Location: Hegemony Ship
Aliens: Human, ???
Nightshift.
I can’t stand it, but I’ve done something to piss the captain off. So it looks like I’ll be stuck with it for a while. At least until she forgets what I did wrong. Getting used to ship time is so odd anyway. But when you’re going to bed as the ship is coming alive…it’s weird. By the time you wake up and report for duty, everyone’s gone again. It makes me feel like a ghost, haunted by the living. Moving about while they’re sleeping, trying hard to not make too much noise. Brief brushes with the odd night owl feel otherworldly.
Listen to me. Otherworldly. On a spaceship. It does something strange to you, though, this moving in different time than everyone else around you. It makes you look over your shoulder. Makes you draw little circles inside yourself. There’s been all kinds of reports on it. Which is typically why nightshift rotates periodically.
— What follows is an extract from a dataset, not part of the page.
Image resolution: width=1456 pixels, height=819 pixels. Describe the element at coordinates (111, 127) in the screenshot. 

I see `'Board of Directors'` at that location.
Just gotta hold out til the next change. Assuming I don’t do something to prolong my sentence.
I’m thinking about this, since it’s really all I’ve got to think about, as I walk the corridors. I’ve got a whole level to myself. Some people get a detail where they’re placed with a partner. Lucky bastards. But not me, little ol’ lonesome me. I get to listen to the groans of the bulkheads, wondering if they’re about to give way. I get to catch snippets of conversation and not a few late night rendezvous. I think that’s what I’m walking up on when I hear it. I keep walking and it gets louder. A kind of moan? I get red-faced just thinking about it. I pick up the pace, feeling like I’m privy to something private.
I turn a corner and it stops. Not trails off to an end. Stops. I turn to look back the way I came and I hear it again. Now it’s so loud it sounds like it’s in my ear. I jump and wheel around again, hand reaching for my standard issue pistol. But there’s nothing there. I shake my head, as if I might knock loose whatever’s troubling me. A door opens to my left and I back into the opposite wall.
That bulkhead is the exterior wall. A door there would open into empty space. I’d be sucked right out and die in the vacuum of vast, black nothingness. But there’s something in the doorway. Something my eyes won’t show me. I rub them, digging the heel of my hands into the lids. I see it now. It looks like someone wearing a rain slicker, or maybe a cloak. Their back is to me.
“H-hey,” I say, but whoever it is doesn’t turn around. “It’s regulation lights out,” I say, but no response. Please just listen to me. I start to cry. I don’t want to, but my hand is reaching out to touch their shoulder. I’m walking forward, towards the doorway. I’m watching my fingers as they spread out, reaching ahead of me. Please, I think. Don’t. Just keep walking. Walk away. Go back to your room and file for sick leave. No, not again. My tears fall up to the ceiling. They’ll discharge me if I keep getting sick. I can’t keep getting sick. I have to get better. I have to do better. I’m so lost. I don’t know what I’m doing. I’m so alone.
My hand grips onto the shoulder. It makes my fingers feel like static. Like the feed is disrupted and it’s going to trail off into illegible fuzz. They turn to face me. There’s nothing there. Nothing inside the fabric. Just an empty something looking back at me. Like looking in a mirror that can’t see you.
The moan comes again. I scream and white noise comes out. The moan is me. It’s my voice. Saying, “help me.”